Side note: code generators such as OpenAPI usually annotate their generated classes with javax.annotation.Generated and that’s a much better grouping strategy for ArchTest than package qualified names.

Either of these two techniques are good “control rods” empowered with state-of-art technology and thus are excellent choices to contain your generated code. This way, you can be sure there will not be a nuclear meltdown!

Conclusion

Code generation can be very fruitful if you use it carefully

Put generated code in build folder
Reduce dependency on generated code as much as possible
Separate generated code from your core logic

P.S. Trying to apply these rules with OpenAPI for example could be very challenging and that’s something we’ve been struggling a bit in the past year.
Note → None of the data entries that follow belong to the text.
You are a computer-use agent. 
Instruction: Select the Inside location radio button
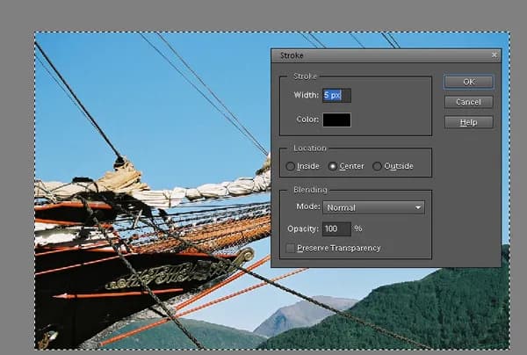(x=291, y=166)
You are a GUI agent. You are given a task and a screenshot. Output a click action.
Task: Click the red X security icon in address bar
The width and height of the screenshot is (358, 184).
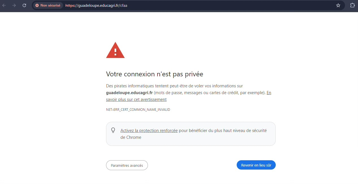click(37, 5)
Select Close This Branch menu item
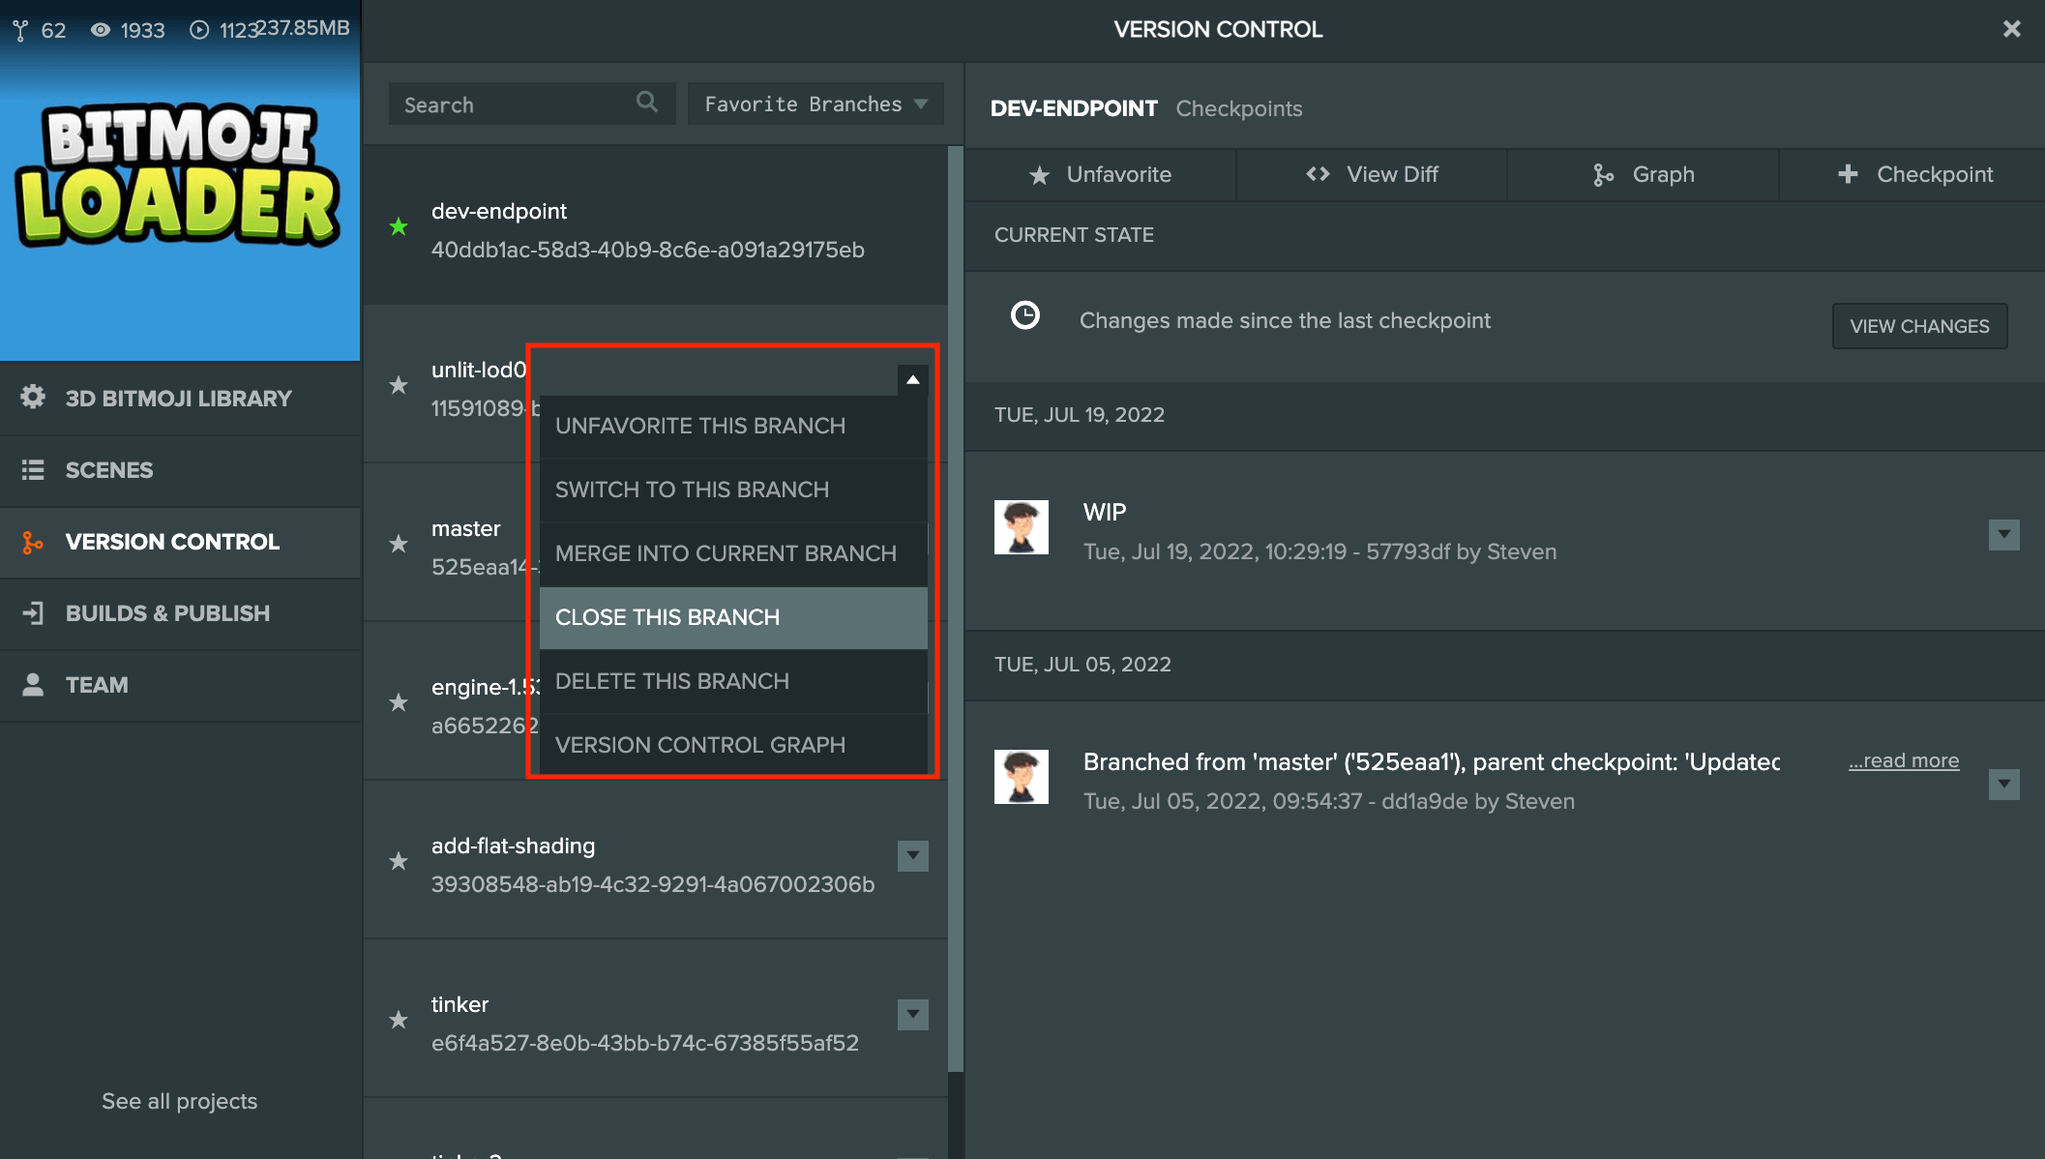Image resolution: width=2045 pixels, height=1159 pixels. [x=732, y=617]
For example, OpenAPI doesn’t know about domain models, and thus the generated Rest Controllers pass DTO directly to the Domain service. That’s a deal breaker for us since DTO is generated code, and should not be used in the Domain service. I’m working on my own MPS language and code generator which I will talk about more in details when it’s ready. I have also ported a very simple open source MPS language, equivalent to OpenAPI here. So, if you have a good MPS solution for this problem, feel free to contribute to this project also. Or if you know of other solutions, share your experience on the comments.